To facilitate effective data processing and management, tables are created using the CETAS (Create Table As) statements for both the silver and gold layers. The silver layer undergoes transformation using the Spark Pool to enhance computing processes, particularly for complex computation and aggregation tasks. Additionally, user-defined stored procedures (USPs) are created to automate the table creation process, ensuring consistency and efficiency. Implemented parametrized pipelines streamlines workflow orchestration by facilitating dynamic folder paths and user-defined stored procedure (USP) names through a JSON configuration file.
The project extends its capabilities by seamlessly querying Cosmos DB data in Azure Synapse Analytics using Serverless SQL Pool and Spark Pool. This approach enhances operational efficiency by leveraging near real-time OLAP and OLTP analytics without the need for complex ETL processes. Finally, Azure Synapse is seamlessly connected with Power BI via SQL Endpoint, enabling the creation of insightful visualizations for analyzing demand patterns and payment types, enhancing the overall data analysis and reporting capabilities of the project.
To efficiently query this data, the project utilizes the Serverless SQL pool in Azure Synapse Analytics. Leveraging the OpenRowSet function, to directly queries files stored in the raw folder of the Data Lake, enabling efficient data retrieval and analysis.
Data pruning techniques are applied using the filename() function to optimize queries and improve performance. This ensures that only relevant data is processed, leading to faster query execution and enhanced efficiency in data analysis.
The silver layer undergoes transformation with multiple join conditions and aggregations to generate tables in the gold layer, leveraging the Spark pool to enhance computing processes. This is especially advantageous for handling intricate computation and aggregation tasks, thereby enhancing the overall efficiency of data processing.
User-defined stored procedures (USPs) are created to automate the table creation process.
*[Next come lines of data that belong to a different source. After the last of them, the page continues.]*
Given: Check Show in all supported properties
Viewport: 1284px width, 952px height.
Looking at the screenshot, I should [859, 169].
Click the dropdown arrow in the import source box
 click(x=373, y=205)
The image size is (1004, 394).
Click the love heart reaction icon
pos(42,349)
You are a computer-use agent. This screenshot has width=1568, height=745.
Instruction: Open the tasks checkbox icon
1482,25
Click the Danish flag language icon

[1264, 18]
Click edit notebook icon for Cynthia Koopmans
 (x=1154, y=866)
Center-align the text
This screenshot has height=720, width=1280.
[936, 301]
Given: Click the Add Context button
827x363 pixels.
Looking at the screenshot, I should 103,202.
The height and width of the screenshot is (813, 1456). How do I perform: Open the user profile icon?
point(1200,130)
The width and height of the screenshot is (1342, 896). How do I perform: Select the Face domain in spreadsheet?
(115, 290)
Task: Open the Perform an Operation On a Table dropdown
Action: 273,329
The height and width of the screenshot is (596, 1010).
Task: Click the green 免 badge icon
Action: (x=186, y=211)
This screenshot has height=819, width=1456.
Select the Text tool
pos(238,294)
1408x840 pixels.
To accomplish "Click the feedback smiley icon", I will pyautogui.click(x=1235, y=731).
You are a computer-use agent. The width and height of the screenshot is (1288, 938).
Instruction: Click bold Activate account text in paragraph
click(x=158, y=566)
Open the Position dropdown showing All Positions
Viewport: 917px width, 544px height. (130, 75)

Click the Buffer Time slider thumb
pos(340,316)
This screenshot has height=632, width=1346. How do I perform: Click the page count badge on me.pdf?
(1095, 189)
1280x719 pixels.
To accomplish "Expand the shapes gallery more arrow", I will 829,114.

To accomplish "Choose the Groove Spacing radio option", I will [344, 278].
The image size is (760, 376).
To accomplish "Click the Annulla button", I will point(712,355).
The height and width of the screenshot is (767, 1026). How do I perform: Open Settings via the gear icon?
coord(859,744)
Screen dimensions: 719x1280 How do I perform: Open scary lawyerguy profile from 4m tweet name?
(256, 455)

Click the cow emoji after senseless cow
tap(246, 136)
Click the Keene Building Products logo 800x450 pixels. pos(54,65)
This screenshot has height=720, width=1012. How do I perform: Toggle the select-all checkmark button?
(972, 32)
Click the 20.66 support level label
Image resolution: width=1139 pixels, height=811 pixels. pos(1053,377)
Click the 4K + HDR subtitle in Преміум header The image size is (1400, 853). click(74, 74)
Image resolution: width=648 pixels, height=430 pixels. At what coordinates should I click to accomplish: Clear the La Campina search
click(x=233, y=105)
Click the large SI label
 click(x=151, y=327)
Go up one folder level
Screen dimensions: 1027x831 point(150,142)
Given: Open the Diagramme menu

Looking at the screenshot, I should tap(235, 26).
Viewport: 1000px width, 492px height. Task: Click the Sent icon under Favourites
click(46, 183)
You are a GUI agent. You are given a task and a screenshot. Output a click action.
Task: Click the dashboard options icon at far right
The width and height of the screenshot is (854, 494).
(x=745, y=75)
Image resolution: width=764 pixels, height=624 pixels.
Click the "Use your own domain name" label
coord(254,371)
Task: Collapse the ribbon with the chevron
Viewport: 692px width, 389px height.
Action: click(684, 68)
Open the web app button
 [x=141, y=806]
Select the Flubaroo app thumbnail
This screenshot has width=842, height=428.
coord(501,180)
This ensures consistency and efficiency in managing data tables, reducing manual intervention and streamlining the data processing workflow.
Parametrized pipelines are implemented to streamline workflow orchestration. This allows for dynamic folder paths and USP names through a JSON configuration file, enhancing the flexibility and scalability of the data processing pipeline.
Firstly, Script Activity is executed for getting all file names, then in For Each Activity we will use stored procedure on this file , then we will create view on top of all files of silver folder
Connecting to Cosmos DB with Azure Synapse Link for querying Cosmos DB data and integrating it seamlessly within Azure Synapse Analytics offers significant benefits. Azure Synapse Link eliminates the need for complex ETL processes or data replication, allowing for real-time access to operational data. With automatic data synchronization in just a few minutes, it streamlines the conversion of row data into columnar format data. This enables near real-time analytical insights, empowering organizations to make data-driven decisions swiftly and effectively.
Finally, Azure Synapse is seamlessly connected with Power BI via SQL Endpoint, enabling the creation of insightful visualizations for analyzing demand patterns and payment types. This enhances the overall data analysis and reporting capabilities of the project.